Equipment Operations
The Company's equipment businesses are capital intensive and are
subject to large seasonal variations in financing requirements
for trade receivables from dealers and inventories. Accordingly,
to the extent necessary, funds provided from operations are
supplemented from external borrowing sources.
In the first nine months of 1998, negative cash flows from
operating activities of $512 million resulted primarily from
increases in trade receivables and Company inventories, a
decrease in accounts payable and accrued expenses and
contributions to the pension fund. Partially offsetting these
operating cash outflows were positive cash flows from the record
level of net income and dividends received from the Financial
Services operations. The resulting net cash requirement for
operating activities, along with repurchases of common stock,
purchases of property and equipment, payment of dividends, an
increase in receivables from Financial Services and acquisitions
of businesses were provided primarily from an increase in
borrowings and a decrease in cash and cash equivalents.
Positive cash flows from operating activities in the first nine
months of 1997 resulted primarily from the record level of net
income and dividends received from the Financial Services
operations, which were partially offset by normal seasonal
increases in trade receivables and Company inventories. The
aggregate amount of these operating cash flows of $213 million,
along with cash and cash equivalents at the beginning of the
period and increased borrowings were used primarily for
repurchases of common stock, purchases of property and equipment
and payment of dividends. Purchases of property and equipment
increased, compared to 1996, primarily due to construction of new
facilities for the production of engines and commercial and
consumer equipment.
Equipment Operations assets at July 31, 1998 were 74.7 percent of
the last 12 months net sales, compared with 70.4 percent a year
ago. The higher ratio primarily reflected an increase in prepaid
pension cost assets.
Net trade accounts and notes receivable result mainly from sales
to dealers of equipment that is being carried in their
inventories. As expected, trade receivables increased $697
million, compared to one year ago and $876 million during the
first nine months. However, the ratios of worldwide net trade
accounts and notes receivable to the last 12 months' net sales
were 34 percent at July 31, 1998, compared to 33 percent at July
31, 1997 and 30 percent at October 31, 1997. The increase from a
year ago was primarily due to the higher level of sales and the
resulting increase in receivables related to agricultural
equipment used goods this year. In the first nine months, trade
receivables also reflected a seasonal increase. North American
agricultural, and commercial and consumer equipment trade
receivables increased approximately $500 million and $90 million,
respectively, while construction equipment receivables decreased
approximately $40 million, compared with the levels 12 months
earlier. Total overseas trade receivables were approximately
$150 million higher than a year ago. The percentage of total
worldwide trade receivables outstanding for periods exceeding 12
months was 5 percent at July 31, 1998, October 31, 1997 and July
31, 1997.

DATA PROVIDED -
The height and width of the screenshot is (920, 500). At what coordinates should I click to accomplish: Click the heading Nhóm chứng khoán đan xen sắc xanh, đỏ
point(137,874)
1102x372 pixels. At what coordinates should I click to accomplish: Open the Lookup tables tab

==

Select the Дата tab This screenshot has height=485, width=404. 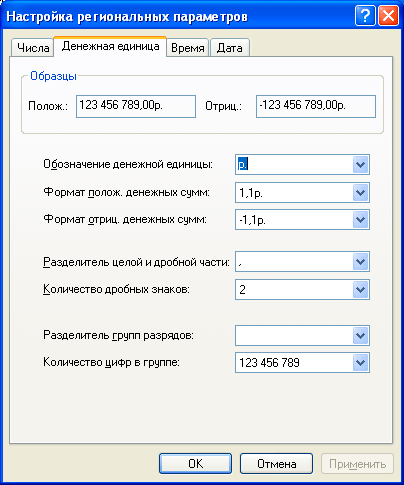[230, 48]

WHAT TO DO -
1: Print everything in the equipment operations passage from "In the first nine months of" down to "and cash equivalents.".
2: Decide whether each statement agrees with the equipment operations passage, answering yes or no and quoting the deciding words: (a) Operating activities in the first nine months of 1998 produced negative cash flows of $512 million. (b) Construction equipment receivables rose compared with the levels 12 months earlier. (c) Five percent of total worldwide trade receivables were outstanding for more than 12 months at July 31, 1998.
The records come from a separate source and have no connection to the equipment operations passage.

RESPONSES IN ORDER -
1:
In the first nine months of 1998, negative cash flows from
operating activities of $512 million resulted primarily from
increases in trade receivables and Company inventories, a
decrease in accounts payable and accrued expenses and
contributions to the pension fund. Partially offsetting these
operating cash outflows were positive cash flows from the record
level of net income and dividends received from the Financial
Services operations. The resulting net cash requirement for
operating activities, along with repurchases of common stock,
purchases of property and equipment, payment of dividends, an
increase in receivables from Financial Services and acquisitions
of businesses were provided primarily from an increase in
borrowings and a decrease in cash and cash equivalents.

2:
(a) Yes: "negative cash flows from operating activities of $512 million"
(b) No: "construction equipment receivables decreased approximately $40 million"
(c) Yes: "outstanding for periods exceeding 12 months was 5 percent at July 31, 1998"